** Brief **
Every line between the one containing "Go to the Freebies menu item" and the last line of the data, both included, is to be set down exactly, and pictures are to be omitted.

(Collected data entries)
=== Begin Enclosure ===

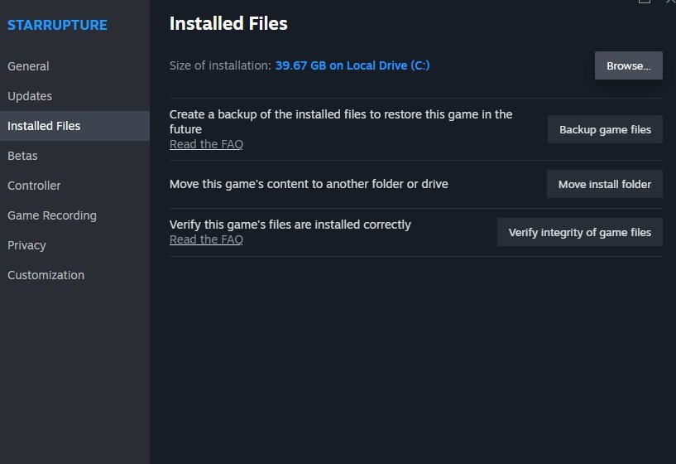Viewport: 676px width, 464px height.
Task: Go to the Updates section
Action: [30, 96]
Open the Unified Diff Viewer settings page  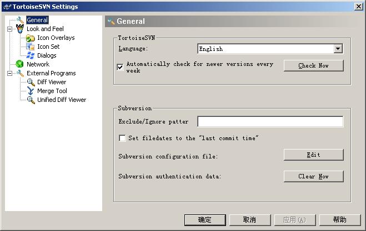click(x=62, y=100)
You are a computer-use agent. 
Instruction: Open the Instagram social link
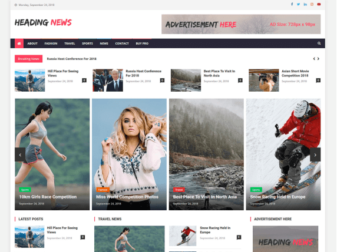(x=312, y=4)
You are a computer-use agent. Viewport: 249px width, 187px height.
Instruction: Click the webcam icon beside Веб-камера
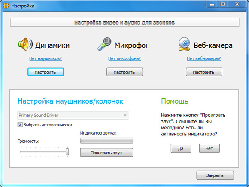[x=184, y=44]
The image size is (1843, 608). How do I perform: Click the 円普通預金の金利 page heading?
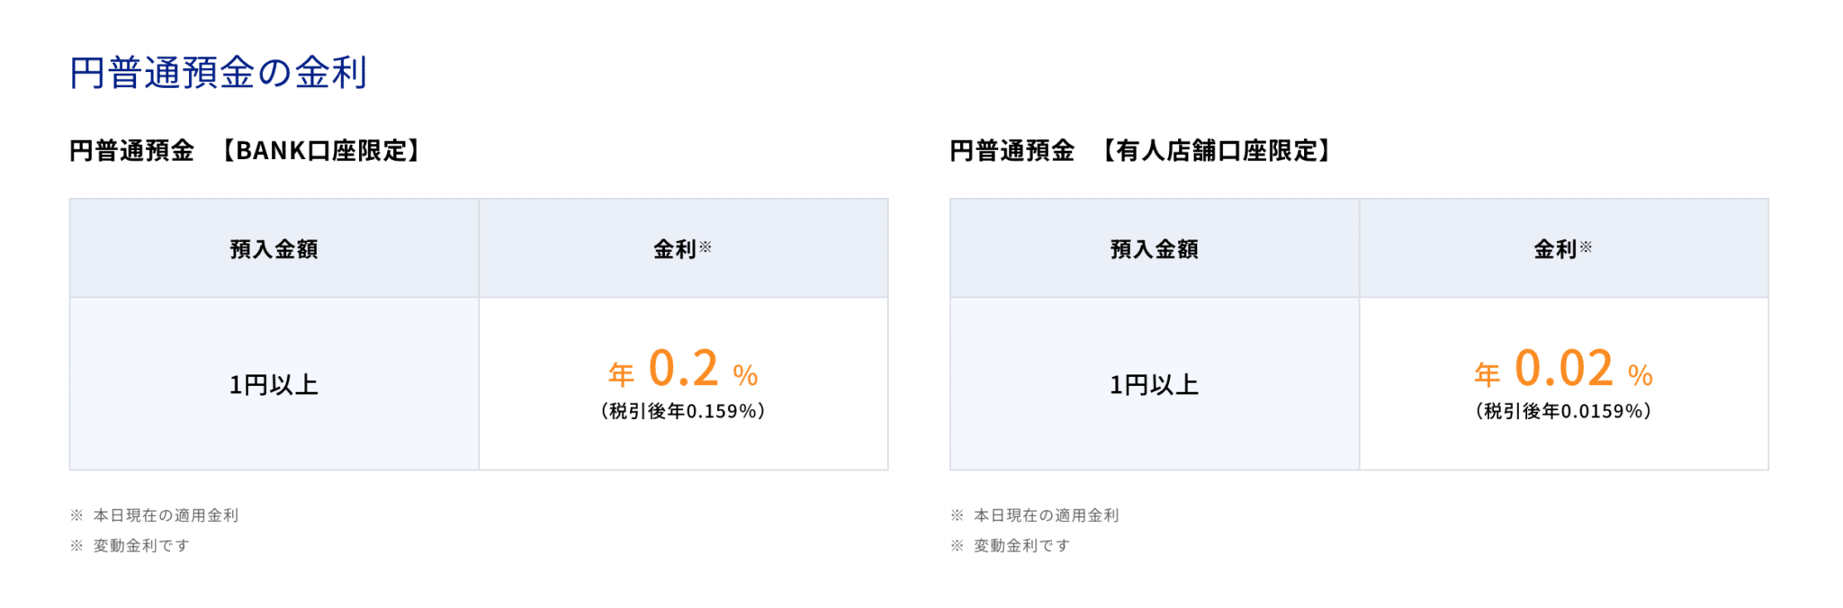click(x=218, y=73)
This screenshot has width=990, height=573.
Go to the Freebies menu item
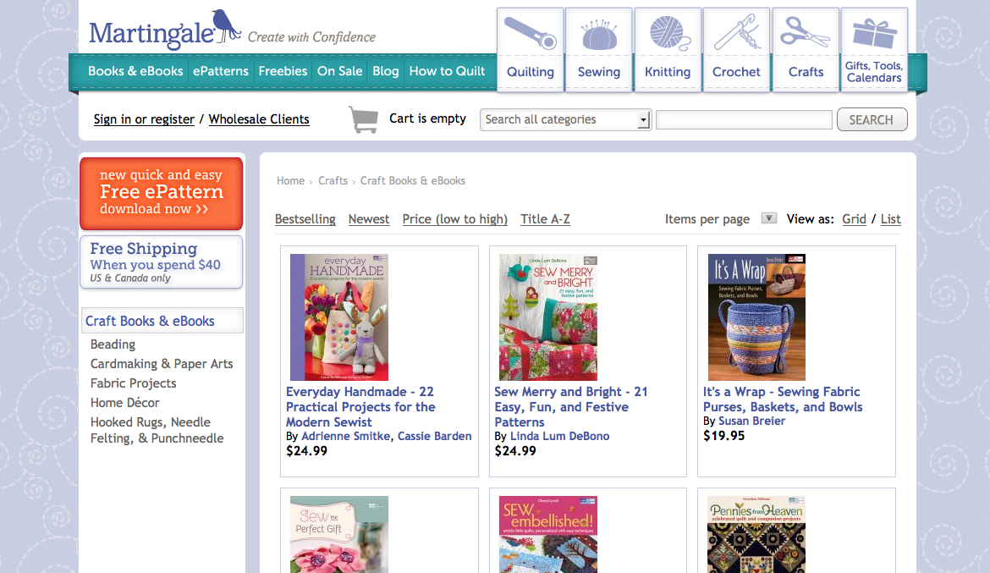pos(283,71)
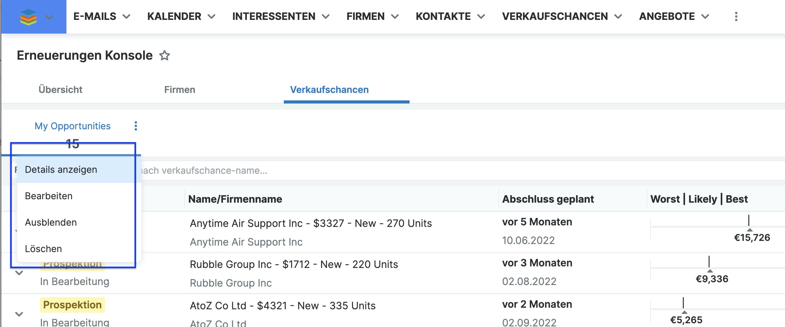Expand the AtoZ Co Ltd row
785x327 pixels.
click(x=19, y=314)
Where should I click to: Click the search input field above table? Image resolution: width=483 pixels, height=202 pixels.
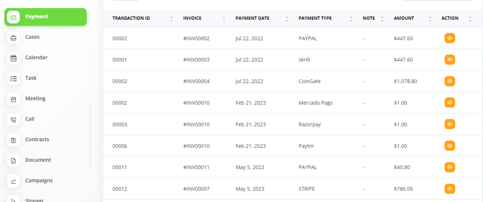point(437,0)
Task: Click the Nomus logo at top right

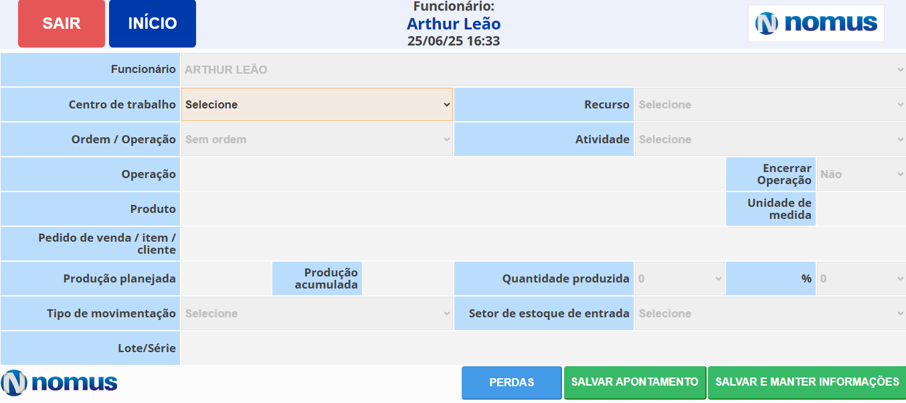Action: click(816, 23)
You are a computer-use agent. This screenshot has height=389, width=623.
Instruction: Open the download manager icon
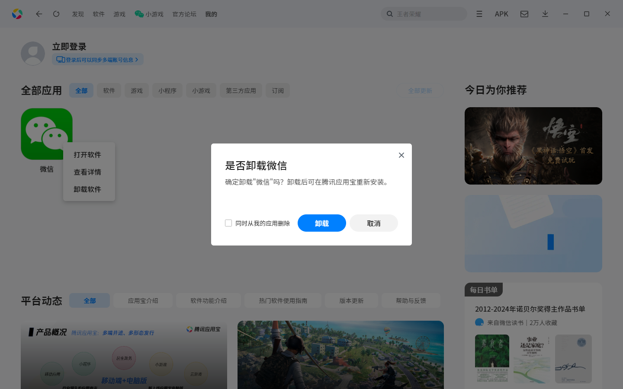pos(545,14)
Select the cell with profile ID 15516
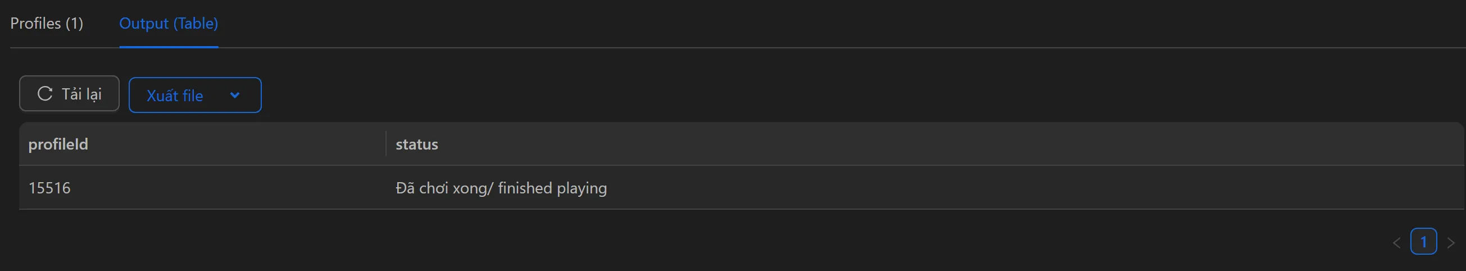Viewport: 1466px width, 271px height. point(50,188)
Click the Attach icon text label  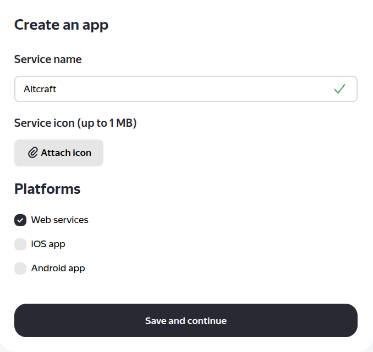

=== End Enclosure ===

** Answer space **
Go to the Freebies menu item
pos(283,71)
Expand the AtoZ Co Ltd row
785x327 pixels.
click(x=19, y=314)
Where should I click to: Click the search input field above table? Image resolution: width=483 pixels, height=202 pixels.
point(437,0)
Task: Click the Nomus logo at top right

Action: click(816, 23)
You are a computer-use agent. This screenshot has height=389, width=623.
Instruction: Open the download manager icon
pos(545,14)
Select the cell with profile ID 15516
Viewport: 1466px width, 271px height. point(50,188)
Click the Attach icon text label  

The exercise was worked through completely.